The request>
Update the entries below so that each occurrence of "radio button" reads "option button", keeping all other text unchanged.

Supplied records>

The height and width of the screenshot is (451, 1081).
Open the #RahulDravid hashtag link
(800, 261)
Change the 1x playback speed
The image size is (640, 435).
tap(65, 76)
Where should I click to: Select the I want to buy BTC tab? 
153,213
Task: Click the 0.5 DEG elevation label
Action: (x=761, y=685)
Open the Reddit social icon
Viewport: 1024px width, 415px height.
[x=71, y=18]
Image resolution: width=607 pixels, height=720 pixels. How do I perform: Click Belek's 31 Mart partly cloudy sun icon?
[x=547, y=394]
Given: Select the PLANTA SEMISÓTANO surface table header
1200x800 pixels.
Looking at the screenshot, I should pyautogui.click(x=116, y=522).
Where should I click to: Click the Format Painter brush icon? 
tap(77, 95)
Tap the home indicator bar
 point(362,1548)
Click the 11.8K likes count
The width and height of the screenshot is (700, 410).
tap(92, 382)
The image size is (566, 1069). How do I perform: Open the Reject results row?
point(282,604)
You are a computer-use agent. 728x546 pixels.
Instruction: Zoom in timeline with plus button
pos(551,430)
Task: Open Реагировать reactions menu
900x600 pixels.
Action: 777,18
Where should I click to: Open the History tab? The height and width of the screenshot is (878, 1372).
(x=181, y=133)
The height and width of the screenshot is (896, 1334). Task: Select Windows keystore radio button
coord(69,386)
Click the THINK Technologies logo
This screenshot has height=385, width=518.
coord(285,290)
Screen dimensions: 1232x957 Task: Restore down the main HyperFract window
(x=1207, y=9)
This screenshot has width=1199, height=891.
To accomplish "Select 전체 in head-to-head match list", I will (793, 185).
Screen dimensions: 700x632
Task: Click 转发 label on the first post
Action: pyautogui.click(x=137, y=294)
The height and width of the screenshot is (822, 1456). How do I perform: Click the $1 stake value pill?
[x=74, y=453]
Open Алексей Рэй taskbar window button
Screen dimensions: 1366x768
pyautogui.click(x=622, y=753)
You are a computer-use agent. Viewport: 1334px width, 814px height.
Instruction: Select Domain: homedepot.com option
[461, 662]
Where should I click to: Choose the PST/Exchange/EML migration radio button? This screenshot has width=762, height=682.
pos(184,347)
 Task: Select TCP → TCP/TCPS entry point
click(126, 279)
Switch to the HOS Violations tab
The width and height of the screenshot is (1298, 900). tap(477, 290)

Finished task>
The height and width of the screenshot is (451, 1081).
Open the #RahulDravid hashtag link
(800, 261)
Change the 1x playback speed
The image size is (640, 435).
tap(65, 76)
Where should I click to: Select the I want to buy BTC tab? 
153,213
Task: Click the 0.5 DEG elevation label
Action: (x=761, y=685)
Open the Reddit social icon
Viewport: 1024px width, 415px height.
[x=71, y=18]
Image resolution: width=607 pixels, height=720 pixels. How do I perform: Click Belek's 31 Mart partly cloudy sun icon?
[x=547, y=394]
Given: Select the PLANTA SEMISÓTANO surface table header
1200x800 pixels.
Looking at the screenshot, I should pyautogui.click(x=116, y=522).
Where should I click to: Click the Format Painter brush icon? 
tap(77, 95)
Tap the home indicator bar
 point(362,1548)
Click the 11.8K likes count
The width and height of the screenshot is (700, 410).
tap(92, 382)
The image size is (566, 1069). How do I perform: Open the Reject results row?
point(282,604)
You are a computer-use agent. 728x546 pixels.
Instruction: Zoom in timeline with plus button
pos(551,430)
Task: Open Реагировать reactions menu
900x600 pixels.
Action: 777,18
Where should I click to: Open the History tab? The height and width of the screenshot is (878, 1372).
(x=181, y=133)
The height and width of the screenshot is (896, 1334). Task: Select Windows keystore option button
coord(69,386)
Click the THINK Technologies logo
This screenshot has height=385, width=518.
coord(285,290)
Screen dimensions: 1232x957 Task: Restore down the main HyperFract window
(x=1207, y=9)
This screenshot has width=1199, height=891.
To accomplish "Select 전체 in head-to-head match list", I will (793, 185).
Screen dimensions: 700x632
Task: Click 转发 label on the first post
Action: pyautogui.click(x=137, y=294)
The height and width of the screenshot is (822, 1456). How do I perform: Click the $1 stake value pill?
[x=74, y=453]
Open Алексей Рэй taskbar window button
Screen dimensions: 1366x768
pyautogui.click(x=622, y=753)
You are a computer-use agent. Viewport: 1334px width, 814px height.
Instruction: Select Domain: homedepot.com option
[461, 662]
Where should I click to: Choose the PST/Exchange/EML migration option button? This screenshot has width=762, height=682.
pos(184,347)
 Task: Select TCP → TCP/TCPS entry point
click(126, 279)
Switch to the HOS Violations tab
The width and height of the screenshot is (1298, 900). tap(477, 290)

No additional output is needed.